# TASK TO CARRY OUT
Beginning with the line that has "The height and width of the screenshot is (415, 500).", reproduce each remaining line of the data exactly, down to and including the last.
━━━ STORED DATA
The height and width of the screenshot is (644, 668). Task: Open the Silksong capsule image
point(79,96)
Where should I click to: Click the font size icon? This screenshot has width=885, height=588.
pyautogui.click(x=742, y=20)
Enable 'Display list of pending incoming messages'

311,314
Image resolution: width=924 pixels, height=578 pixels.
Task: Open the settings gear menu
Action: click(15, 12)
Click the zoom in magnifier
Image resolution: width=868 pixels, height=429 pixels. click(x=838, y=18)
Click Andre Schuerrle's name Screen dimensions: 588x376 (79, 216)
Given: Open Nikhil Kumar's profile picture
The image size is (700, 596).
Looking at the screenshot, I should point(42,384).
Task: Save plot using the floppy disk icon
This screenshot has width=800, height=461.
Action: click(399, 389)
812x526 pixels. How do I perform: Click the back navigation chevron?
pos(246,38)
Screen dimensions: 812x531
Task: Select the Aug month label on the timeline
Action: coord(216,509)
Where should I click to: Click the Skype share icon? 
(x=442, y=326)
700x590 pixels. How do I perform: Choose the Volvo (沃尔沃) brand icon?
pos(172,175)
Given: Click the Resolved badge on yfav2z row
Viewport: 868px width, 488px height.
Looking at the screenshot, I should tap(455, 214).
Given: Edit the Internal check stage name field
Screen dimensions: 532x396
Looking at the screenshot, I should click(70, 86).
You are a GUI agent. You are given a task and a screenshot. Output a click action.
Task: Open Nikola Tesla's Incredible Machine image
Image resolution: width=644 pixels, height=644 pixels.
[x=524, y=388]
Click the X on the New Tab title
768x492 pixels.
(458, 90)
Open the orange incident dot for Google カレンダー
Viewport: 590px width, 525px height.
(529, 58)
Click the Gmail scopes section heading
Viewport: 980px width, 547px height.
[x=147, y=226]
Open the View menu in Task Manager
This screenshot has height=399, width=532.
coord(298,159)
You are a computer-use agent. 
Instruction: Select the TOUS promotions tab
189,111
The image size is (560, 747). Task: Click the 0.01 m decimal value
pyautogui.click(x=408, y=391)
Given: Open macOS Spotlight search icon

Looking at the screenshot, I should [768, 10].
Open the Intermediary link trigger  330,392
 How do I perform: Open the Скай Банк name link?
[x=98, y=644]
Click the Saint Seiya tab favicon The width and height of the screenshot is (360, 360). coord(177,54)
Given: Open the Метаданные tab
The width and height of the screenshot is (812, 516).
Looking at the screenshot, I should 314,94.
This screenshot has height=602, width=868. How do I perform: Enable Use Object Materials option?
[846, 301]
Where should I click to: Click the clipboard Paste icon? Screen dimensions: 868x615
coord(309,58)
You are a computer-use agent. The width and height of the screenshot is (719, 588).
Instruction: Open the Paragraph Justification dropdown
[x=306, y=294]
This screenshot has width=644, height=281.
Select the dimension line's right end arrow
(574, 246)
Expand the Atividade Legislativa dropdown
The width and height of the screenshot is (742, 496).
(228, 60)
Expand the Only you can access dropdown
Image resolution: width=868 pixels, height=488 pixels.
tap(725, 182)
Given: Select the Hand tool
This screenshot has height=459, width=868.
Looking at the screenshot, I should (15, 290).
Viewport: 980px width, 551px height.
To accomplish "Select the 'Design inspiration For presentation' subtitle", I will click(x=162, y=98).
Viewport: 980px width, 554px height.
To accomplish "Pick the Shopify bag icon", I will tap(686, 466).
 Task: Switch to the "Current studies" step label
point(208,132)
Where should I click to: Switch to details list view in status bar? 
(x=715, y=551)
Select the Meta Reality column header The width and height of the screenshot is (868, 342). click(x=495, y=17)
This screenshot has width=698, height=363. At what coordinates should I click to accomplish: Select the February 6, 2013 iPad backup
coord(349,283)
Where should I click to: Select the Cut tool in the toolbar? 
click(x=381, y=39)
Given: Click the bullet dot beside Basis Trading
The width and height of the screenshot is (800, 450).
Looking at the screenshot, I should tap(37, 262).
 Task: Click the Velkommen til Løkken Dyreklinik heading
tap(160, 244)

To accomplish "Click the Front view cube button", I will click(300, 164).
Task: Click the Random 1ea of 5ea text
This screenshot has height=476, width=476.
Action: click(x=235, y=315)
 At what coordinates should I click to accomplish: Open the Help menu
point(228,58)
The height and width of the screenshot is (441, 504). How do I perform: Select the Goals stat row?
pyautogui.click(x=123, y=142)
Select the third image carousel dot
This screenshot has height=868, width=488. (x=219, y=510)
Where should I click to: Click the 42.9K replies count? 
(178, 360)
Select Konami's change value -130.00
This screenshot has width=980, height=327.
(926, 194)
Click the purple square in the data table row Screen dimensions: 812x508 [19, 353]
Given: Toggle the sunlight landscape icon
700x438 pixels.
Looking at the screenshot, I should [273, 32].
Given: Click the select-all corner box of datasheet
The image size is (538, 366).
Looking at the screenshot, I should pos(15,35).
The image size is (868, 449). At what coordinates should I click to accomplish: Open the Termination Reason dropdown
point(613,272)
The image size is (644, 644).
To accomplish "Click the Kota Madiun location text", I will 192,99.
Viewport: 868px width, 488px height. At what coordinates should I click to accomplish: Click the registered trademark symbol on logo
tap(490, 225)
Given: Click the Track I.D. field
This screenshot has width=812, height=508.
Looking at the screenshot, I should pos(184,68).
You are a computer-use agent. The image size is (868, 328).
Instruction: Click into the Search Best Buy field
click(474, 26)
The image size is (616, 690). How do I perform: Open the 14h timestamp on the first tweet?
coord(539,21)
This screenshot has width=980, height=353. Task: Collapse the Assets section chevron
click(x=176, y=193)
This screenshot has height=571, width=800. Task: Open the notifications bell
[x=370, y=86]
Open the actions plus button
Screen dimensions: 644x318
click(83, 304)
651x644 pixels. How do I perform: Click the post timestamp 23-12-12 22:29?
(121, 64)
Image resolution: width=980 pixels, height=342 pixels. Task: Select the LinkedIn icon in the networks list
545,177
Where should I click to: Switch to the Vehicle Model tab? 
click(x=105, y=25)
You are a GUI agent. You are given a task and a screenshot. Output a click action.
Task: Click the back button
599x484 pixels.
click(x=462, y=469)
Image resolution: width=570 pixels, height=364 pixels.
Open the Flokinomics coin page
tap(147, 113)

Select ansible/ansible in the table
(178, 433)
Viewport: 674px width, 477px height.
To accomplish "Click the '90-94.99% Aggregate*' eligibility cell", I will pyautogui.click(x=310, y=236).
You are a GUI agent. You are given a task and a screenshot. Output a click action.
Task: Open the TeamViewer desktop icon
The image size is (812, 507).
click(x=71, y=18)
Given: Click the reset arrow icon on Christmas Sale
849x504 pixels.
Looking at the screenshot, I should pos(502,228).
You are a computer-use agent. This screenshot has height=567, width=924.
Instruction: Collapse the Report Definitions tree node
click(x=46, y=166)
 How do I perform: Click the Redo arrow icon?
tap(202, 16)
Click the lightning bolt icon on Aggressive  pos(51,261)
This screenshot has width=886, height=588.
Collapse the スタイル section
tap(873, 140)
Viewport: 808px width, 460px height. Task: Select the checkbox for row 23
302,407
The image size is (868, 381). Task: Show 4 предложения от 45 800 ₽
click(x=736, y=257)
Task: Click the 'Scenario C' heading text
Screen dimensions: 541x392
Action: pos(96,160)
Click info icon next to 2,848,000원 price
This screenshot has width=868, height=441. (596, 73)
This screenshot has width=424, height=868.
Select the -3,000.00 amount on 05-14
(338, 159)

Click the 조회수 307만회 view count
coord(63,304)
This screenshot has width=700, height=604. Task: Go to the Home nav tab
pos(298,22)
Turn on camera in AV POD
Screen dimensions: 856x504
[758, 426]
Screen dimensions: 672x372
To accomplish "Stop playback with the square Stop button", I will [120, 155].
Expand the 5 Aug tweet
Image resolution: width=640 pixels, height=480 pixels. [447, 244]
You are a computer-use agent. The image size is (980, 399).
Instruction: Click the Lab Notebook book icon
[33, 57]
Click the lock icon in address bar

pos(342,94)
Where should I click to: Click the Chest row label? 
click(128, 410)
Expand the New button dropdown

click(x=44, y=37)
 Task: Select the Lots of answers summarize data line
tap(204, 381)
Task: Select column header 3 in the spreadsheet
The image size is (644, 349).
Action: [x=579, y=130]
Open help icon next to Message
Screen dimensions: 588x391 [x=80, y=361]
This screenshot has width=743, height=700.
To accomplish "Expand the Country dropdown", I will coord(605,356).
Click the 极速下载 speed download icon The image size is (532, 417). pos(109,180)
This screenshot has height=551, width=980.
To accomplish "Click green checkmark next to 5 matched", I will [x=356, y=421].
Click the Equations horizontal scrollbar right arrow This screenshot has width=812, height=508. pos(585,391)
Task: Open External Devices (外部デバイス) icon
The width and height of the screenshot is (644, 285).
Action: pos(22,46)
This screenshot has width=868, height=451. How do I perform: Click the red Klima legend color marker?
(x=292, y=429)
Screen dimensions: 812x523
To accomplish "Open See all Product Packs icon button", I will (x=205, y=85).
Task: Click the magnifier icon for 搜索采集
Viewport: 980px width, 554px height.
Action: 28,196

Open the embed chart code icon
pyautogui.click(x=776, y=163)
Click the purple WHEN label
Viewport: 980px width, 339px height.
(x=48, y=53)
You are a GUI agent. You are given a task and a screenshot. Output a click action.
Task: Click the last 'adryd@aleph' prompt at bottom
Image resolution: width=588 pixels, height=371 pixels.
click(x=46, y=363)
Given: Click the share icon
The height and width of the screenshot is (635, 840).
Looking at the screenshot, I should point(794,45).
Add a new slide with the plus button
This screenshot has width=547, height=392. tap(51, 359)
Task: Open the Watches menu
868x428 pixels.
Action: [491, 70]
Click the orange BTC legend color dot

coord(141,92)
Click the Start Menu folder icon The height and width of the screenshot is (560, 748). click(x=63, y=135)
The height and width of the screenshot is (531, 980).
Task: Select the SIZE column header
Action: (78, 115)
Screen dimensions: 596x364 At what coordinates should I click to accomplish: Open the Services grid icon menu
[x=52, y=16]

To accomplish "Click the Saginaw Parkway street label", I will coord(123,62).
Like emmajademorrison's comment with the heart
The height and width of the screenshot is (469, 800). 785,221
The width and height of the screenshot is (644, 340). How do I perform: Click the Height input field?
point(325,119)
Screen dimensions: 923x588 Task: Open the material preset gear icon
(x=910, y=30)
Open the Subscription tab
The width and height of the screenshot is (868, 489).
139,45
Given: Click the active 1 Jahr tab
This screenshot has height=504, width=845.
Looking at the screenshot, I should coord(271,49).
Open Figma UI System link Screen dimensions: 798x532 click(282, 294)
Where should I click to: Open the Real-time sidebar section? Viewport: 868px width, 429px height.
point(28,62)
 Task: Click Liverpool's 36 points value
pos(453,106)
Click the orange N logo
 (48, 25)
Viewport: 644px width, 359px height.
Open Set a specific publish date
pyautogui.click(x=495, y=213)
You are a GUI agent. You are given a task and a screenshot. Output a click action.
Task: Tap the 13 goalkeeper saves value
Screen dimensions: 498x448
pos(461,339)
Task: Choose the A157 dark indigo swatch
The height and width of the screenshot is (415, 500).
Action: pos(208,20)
━━━━━━
# WRITTEN REPLY
The height and width of the screenshot is (415, 500).
Action: pos(208,20)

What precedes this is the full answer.